Wednesday, February 1, 2012

Got My Goat

Most people are familiar with the old expression, "got my goat". It is used to express how someone has caused annoyance to one's self on such an extreme level that reasonableness and logic begin to go out the window. If I were to share with one of my co-workers right now that one of my students, Alejandro, has really got my goat, they would probably flash me a sympathetically exasperated look and await tales of relentlessly repulsive behavior that is steering my class towards disaster.

But, I've found a new definition for this timeless saying. While I'm experiencing the same loss in reason, and my classroom is not running as smoothly as a result, I guess you could say I'm dealing with a different kind of goat...

A Hilarious Goat

There was a time that Alejandro didn't have me constantly in stitches--in fact, quite the opposite. The most impulsive case of ADHD I've ever seen with a nice dose of Aspergers to dull his social awareness, it was quite the challenge to transmit any knowledge of English with the spontaneous pacing of the classroom and endless string of jungle sounds emitting from his mouth. I suppose the saving grace that prevented me from secretly begrudging his very presence in my classroom was that, despite his never-rending disruptions, he truly wanted to succeed and much of his impulsiveness was just plain out of his control.

I think the day the day Alejandro started to get my hilarious goat was when he was working in my room, but I was on plan period and, free from supervision duty, I was free to sit back and just watch the show. One of his most winning qualities is his insanely infectious laugh. A perfect cross between Beavis and Butthead in pitch and cadence, it is just as easy to get one out of him as the famous MTV teenagers. As he worked on his laptop, Annie and I--feeling a bit squirrelly--attempted to replicate his laugh. Without missing a beat, he responded with his own laugh as if it were a triggered reflex. I have found other triggers to be the mention of any food or animal, and the conjuring of random, bizarre mental images--particularly mental images involving animals and food. (Example: A cat eating a hotdog. That would have him in hysterics instantly.) With time, I find the tables are turning to where Alejandro's laughter automatically triggers my own, and I'm powerless to stop it.

As I began to appreciate Alejandro a bit more for his quirks, I one day stopped my normal frantic bustle preparing for English class to soak in his trademark entrance to the classroom. I promise there has not been one day this year Alejandro has simply opened the door, walked through the threshold and headed straight for his desk in the normal fashion. Some of his many variations on the expected behavior include jiggling the door handle wildly before opening the door, thrusting the door open and then disappearing from the doorway to feign the appearance of a ghost, bursting through the door screaming indecipherable absurdities, and/or walking in and throwing himself across his desk or chair that requires a greeting of: "Alejandro, get down." The most "normal" arrival in recent memory was sitting down at his desk after several requests to do so, folding his hands in front of him and saying in a perfectly neutral tone, "Shall we proceed?"

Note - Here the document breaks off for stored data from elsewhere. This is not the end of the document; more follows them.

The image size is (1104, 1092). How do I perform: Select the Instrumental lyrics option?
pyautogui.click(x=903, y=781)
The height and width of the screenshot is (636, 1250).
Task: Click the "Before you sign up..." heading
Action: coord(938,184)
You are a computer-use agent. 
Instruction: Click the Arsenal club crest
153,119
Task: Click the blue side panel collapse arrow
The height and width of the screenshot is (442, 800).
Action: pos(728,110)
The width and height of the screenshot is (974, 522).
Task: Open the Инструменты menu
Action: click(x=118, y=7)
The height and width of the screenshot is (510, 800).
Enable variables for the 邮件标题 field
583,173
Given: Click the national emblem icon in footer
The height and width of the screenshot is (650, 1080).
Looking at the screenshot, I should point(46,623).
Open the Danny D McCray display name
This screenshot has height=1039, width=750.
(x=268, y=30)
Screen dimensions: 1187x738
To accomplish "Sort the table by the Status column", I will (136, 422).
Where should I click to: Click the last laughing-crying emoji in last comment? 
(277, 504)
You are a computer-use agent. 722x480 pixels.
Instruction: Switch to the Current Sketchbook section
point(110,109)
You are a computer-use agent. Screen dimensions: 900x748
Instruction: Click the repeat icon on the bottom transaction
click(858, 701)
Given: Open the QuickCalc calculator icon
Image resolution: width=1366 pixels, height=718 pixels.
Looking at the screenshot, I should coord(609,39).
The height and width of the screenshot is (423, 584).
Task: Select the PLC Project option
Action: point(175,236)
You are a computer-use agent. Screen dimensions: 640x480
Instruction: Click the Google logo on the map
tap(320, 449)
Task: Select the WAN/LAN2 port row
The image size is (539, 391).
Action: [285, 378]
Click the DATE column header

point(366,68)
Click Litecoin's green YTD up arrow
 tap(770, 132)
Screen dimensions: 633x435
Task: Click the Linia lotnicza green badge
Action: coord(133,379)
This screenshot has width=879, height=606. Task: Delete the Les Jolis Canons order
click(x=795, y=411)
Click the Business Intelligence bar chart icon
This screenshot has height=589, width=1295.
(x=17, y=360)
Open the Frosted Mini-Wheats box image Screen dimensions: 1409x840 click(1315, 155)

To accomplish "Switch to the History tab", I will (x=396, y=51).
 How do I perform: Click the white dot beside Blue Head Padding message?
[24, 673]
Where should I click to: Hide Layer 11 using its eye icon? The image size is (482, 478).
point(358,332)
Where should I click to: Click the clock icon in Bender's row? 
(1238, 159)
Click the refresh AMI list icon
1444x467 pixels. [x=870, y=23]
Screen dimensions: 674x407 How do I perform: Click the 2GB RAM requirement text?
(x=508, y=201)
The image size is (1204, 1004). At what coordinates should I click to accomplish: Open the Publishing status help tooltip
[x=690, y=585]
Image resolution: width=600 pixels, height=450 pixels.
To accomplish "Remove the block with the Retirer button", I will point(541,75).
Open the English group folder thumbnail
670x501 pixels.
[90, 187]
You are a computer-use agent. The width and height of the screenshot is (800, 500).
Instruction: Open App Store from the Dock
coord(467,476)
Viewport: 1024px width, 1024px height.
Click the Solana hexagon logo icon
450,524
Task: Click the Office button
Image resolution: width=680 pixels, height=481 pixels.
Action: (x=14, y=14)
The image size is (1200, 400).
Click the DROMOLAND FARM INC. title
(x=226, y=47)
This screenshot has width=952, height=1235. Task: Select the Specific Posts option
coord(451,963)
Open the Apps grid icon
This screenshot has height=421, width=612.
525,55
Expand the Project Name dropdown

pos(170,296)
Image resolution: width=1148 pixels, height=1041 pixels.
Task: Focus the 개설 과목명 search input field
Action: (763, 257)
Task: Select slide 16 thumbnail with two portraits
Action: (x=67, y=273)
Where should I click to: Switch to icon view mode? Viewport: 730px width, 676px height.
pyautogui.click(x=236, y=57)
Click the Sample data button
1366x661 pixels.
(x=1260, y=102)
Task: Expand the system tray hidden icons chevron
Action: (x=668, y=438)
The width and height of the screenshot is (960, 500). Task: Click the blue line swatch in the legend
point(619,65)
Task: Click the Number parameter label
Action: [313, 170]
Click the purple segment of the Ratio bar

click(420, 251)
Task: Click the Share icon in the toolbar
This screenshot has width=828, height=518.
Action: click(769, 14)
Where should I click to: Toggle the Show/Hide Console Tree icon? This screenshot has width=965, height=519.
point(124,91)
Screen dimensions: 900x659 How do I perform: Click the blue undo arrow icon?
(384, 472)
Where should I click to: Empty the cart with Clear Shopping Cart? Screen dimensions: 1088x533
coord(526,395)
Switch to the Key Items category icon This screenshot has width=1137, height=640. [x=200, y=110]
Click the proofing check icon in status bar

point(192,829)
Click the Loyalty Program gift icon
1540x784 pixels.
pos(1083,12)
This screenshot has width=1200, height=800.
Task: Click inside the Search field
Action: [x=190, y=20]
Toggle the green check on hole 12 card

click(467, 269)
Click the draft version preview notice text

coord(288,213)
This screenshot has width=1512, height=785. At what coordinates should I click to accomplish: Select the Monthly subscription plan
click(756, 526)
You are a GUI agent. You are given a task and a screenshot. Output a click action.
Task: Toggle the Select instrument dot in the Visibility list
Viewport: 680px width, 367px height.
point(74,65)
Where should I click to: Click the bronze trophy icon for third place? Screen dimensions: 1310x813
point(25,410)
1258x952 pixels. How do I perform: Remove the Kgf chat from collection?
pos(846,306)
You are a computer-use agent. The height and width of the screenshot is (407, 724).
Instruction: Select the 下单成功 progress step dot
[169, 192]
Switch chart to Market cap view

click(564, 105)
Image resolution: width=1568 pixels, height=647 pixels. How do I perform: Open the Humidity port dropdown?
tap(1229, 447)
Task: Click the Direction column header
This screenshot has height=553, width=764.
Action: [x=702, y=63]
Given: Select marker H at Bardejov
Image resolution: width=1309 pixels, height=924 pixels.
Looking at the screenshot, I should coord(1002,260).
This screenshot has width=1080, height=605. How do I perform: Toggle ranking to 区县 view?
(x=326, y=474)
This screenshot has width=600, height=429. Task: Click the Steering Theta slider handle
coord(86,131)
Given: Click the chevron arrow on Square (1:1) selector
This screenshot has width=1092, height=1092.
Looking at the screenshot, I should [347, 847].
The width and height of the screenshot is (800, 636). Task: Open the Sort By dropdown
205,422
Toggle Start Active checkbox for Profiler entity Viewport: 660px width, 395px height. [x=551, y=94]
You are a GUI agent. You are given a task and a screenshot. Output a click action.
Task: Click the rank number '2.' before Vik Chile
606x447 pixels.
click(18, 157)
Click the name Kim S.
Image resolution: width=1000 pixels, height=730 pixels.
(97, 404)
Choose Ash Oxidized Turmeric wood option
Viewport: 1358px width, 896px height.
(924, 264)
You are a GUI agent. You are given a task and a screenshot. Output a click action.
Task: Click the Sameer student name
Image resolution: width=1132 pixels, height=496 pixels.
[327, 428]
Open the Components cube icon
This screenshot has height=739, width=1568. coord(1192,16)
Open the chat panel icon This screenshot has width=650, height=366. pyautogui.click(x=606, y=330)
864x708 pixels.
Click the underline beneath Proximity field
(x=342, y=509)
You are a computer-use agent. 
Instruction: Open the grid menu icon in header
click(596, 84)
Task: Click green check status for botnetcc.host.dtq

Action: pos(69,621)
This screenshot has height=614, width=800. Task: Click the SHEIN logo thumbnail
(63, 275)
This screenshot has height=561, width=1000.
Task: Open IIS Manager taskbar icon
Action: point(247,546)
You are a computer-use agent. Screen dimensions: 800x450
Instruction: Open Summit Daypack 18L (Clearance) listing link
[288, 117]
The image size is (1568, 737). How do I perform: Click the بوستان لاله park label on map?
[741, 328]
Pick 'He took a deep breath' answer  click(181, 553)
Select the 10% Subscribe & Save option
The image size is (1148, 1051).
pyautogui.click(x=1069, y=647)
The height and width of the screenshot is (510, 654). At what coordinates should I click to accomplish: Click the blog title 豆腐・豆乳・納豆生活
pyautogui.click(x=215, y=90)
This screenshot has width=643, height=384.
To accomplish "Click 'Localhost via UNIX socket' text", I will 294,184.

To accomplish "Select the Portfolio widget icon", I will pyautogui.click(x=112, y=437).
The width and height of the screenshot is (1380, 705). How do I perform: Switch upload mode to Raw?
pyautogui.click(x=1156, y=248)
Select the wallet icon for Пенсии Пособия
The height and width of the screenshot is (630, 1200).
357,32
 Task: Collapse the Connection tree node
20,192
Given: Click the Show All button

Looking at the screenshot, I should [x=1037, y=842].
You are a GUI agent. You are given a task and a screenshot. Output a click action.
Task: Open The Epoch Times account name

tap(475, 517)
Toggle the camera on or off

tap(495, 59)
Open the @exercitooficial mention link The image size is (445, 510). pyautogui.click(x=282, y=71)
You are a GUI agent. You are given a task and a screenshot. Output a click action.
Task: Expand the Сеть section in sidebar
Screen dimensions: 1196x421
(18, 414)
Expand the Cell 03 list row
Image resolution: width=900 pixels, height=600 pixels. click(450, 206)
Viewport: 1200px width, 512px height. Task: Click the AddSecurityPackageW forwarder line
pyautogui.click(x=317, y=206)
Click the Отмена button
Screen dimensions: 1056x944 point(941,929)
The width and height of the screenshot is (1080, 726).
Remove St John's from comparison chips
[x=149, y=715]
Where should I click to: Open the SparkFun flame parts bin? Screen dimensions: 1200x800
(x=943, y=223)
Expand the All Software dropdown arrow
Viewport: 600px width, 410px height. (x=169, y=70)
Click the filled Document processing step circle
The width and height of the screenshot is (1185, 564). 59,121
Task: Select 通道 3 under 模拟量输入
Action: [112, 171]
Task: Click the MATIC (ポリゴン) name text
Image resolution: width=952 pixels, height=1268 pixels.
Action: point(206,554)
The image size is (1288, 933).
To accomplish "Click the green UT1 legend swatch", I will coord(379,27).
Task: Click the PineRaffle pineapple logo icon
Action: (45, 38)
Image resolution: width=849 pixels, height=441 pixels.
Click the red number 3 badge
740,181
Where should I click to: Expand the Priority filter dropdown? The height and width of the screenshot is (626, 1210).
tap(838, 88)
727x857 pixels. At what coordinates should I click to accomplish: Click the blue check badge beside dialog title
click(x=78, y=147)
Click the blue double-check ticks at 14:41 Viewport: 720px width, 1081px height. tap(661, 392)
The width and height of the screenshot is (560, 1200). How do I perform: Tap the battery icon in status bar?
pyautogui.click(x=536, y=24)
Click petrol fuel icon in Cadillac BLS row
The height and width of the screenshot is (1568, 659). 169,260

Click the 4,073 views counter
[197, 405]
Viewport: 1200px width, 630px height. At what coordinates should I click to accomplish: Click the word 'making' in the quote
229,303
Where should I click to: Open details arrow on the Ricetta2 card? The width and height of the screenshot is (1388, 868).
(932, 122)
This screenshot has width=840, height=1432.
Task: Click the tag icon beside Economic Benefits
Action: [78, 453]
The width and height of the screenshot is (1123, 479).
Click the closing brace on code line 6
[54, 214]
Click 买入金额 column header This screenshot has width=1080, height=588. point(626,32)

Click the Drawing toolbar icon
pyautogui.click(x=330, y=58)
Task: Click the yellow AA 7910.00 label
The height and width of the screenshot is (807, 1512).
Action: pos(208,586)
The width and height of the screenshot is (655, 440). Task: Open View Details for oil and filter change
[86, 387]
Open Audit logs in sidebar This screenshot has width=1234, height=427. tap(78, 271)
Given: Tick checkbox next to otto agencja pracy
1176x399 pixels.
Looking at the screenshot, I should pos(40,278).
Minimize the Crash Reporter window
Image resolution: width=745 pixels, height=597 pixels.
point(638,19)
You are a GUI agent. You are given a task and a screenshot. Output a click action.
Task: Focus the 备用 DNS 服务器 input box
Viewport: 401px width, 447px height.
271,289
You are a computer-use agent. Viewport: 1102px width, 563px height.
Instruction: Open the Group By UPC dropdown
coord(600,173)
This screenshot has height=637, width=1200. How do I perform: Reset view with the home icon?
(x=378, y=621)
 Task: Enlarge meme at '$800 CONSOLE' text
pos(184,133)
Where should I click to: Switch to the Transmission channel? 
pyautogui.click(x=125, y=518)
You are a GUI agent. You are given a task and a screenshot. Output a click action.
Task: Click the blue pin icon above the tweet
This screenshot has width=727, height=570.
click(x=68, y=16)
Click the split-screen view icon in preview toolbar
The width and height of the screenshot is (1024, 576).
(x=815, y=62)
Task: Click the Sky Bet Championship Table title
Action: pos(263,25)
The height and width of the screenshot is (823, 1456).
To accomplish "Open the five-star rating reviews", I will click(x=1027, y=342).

That leads me to Alejandro's notorious utterances. As previously mentioned, much that escapes his lips is pure nonsense. He is highly adept at combining random syllables into gibberish, then neatly inserting the gibberish into a grammatically correct sentence. His default gibberish is "Wombo Fish" and it may make an appearance at any time.

"A verb is a Wombo Fish."

"6 to the Wombo Fish equals 36."

"Miss T, I can't do my work, I don't have my Wombo Fish."

His impressively extensive vocabulary often aids in the hilarity of the nonsense. Just this past week, frantically in search of his pencil, Alejandro exclaimed: "Where is my babushka?!?"

I could go on for ages with little anecdotes like these, but the core issue here is that Alejandro has accomplished something that only one in about every 20 students is capable of. He has cracked my stoically professional facade and ruined my objective treatment of the students as far as classroom rules goes.

Lucky for me, Alejandro is marching to the beat of a drummer that bangs so loud he doesn't realize his opportunity to take advantage of his power over me. Even luckier for me, the others in my class have the maturity and intuition to understand the exception I have made for their classmate. The other day, after responding to Alejandro's disruptive exclamations with a helpless giggle, I sobered up and reminded everyone this was not a precedent for allowing silly antics from the rest of them. One of the others, Nick, reassured me, "We know, we know, Miss T. We probably couldn't pull it off the way Alejandro does if we tried."

Wise words from a student with major emotional difficulties. Perhaps we all have something to learn from Alejandro and his Wombo fish.